• [EXERCISE]: Copy out each of the entries below word for word, keeping every line unchanged.

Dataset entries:
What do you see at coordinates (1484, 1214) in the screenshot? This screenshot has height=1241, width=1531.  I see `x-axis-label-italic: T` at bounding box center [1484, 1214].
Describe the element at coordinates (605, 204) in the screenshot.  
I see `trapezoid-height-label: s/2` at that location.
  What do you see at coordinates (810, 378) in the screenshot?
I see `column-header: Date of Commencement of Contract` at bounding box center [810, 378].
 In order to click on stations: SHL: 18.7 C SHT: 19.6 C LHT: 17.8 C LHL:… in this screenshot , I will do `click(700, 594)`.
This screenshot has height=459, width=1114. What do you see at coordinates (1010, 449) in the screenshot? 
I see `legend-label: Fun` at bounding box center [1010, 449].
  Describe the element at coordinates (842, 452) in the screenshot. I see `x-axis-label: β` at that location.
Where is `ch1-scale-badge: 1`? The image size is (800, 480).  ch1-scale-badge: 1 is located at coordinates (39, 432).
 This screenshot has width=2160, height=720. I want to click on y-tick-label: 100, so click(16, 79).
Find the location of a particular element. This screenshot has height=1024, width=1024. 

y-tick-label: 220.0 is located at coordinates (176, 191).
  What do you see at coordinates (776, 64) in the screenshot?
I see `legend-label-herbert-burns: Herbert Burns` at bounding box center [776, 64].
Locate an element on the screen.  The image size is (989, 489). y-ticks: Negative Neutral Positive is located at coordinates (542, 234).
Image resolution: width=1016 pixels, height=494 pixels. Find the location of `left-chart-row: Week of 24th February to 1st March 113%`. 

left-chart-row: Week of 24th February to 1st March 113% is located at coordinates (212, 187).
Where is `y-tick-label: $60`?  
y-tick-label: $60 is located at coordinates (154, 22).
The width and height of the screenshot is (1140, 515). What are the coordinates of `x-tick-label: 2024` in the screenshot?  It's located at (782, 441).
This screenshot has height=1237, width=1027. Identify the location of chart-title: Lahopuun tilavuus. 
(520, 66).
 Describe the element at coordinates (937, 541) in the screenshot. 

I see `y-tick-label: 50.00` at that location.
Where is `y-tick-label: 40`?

• [TASK ANSWER]:
What do you see at coordinates (1484, 1214) in the screenshot? This screenshot has height=1241, width=1531.  I see `x-axis-label-italic: T` at bounding box center [1484, 1214].
Describe the element at coordinates (605, 204) in the screenshot.  
I see `trapezoid-height-label: s/2` at that location.
  What do you see at coordinates (810, 378) in the screenshot?
I see `column-header: Date of Commencement of Contract` at bounding box center [810, 378].
 In order to click on stations: SHL: 18.7 C SHT: 19.6 C LHT: 17.8 C LHL:… in this screenshot , I will do `click(700, 594)`.
This screenshot has height=459, width=1114. What do you see at coordinates (1010, 449) in the screenshot? 
I see `legend-label: Fun` at bounding box center [1010, 449].
  Describe the element at coordinates (842, 452) in the screenshot. I see `x-axis-label: β` at that location.
Where is `ch1-scale-badge: 1`? The image size is (800, 480).  ch1-scale-badge: 1 is located at coordinates (39, 432).
 This screenshot has width=2160, height=720. I want to click on y-tick-label: 100, so click(16, 79).
Find the location of a particular element. This screenshot has height=1024, width=1024. 

y-tick-label: 220.0 is located at coordinates (176, 191).
  What do you see at coordinates (776, 64) in the screenshot?
I see `legend-label-herbert-burns: Herbert Burns` at bounding box center [776, 64].
Locate an element on the screen.  The image size is (989, 489). y-ticks: Negative Neutral Positive is located at coordinates (542, 234).
Image resolution: width=1016 pixels, height=494 pixels. Find the location of `left-chart-row: Week of 24th February to 1st March 113%`. 

left-chart-row: Week of 24th February to 1st March 113% is located at coordinates (212, 187).
Where is `y-tick-label: $60`?  
y-tick-label: $60 is located at coordinates (154, 22).
The width and height of the screenshot is (1140, 515). What are the coordinates of `x-tick-label: 2024` in the screenshot?  It's located at (782, 441).
This screenshot has height=1237, width=1027. Identify the location of chart-title: Lahopuun tilavuus. 
(520, 66).
 Describe the element at coordinates (937, 541) in the screenshot. 

I see `y-tick-label: 50.00` at that location.
Where is `y-tick-label: 40`?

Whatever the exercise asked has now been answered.